Decoding Rajinikanth as Kabali
There are yet bytes when Rajinikanth keeps hinting that his entry into TN politics - if at all - will depend on the beckoning of a divine voice'.
Chennai: Rajinikanth is one of those southern superstars whose mediation between the realms of entertainment, politics and society, continues to draw attention, perhaps a little more now with his latest blockbuster Kabali.
Notwithstanding the actor’s passion for cinema, his cultivated screen persona as a ‘rakshan’, battling the ‘evil forces’ of society – with his attendant uniquely self-evolved mannerisms, gait, the play of his speech and the speed with which Rajini synchronises them with the acts of a ‘destiny doer’ that hints at the linkage between ‘reel life’ and ‘real life’ - may all now be one of a grand celluloid piece.
But clearly 2016 - as the centenary year of the founding of the Justice Party that propelled the ‘Non-Brahmin Movement’, which substantially shaped the politics of the Madras Presidency in the last century, and those of its leading lights like the Raja of Panagal being celebrated now - is a far cry from the decades when politics and cinema were intertwined with the rise of the DMK in the 1950s’.
There are yet bytes when Rajinikanth keeps hinting that his entry into Tamil Nadu politics - if at all - will depend on the ‘beckoning of a divine voice’. But the era of what the social scientist M S S Pandian quintessentially pictured in his work, ‘The Image Trap’, wherein the late JNU professor analysed the phenomenon of M.G. Ramachandran, the legendary film star turned political leader, who founded the AIADMK in 1972, has been surpassed, thanks to the post-mid-1980s’ economic reforms ushered in by Rajiv Gandhi, P V Narasimha Rao and Dr Manmohan Singh.

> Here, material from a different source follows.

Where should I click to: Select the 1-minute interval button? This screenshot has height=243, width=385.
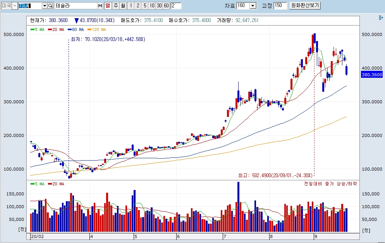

In the current larger socio-political context when regional parties like the DMK and AIADMK have to contend with the gains and contradictions of the reform process, even while keeping budgetary outlays for social welfare schemes intact, the clamour for more autonomy by regional parties is in tune with that logic.
This political aside may be useful in any sociological decoding of Rajinikanth; for the grand hype witnessed ahead of the release of his ‘Kabali’ in 2016 is similar to the spectacle and publicity blitz that was seen before Rajinikanth’s Endhiran (The Robot) was released in 2010 in three languages including Tamil, Telugu and Hindi. The fact that Kabali has now been released in approximately 8,000 to 10,000 screens all over the world including 480 screens in the U.S., as it was when Endhiran was released in 3,000 theatres worldwide (the number of screens must have been more), testifies to what Prof Harish Narayandas in the Department of Sociology, JNU, New Delhi, once told this correspondent of how Indian cinema has “truly come of age globally”. It is part of the global marketing of cinema.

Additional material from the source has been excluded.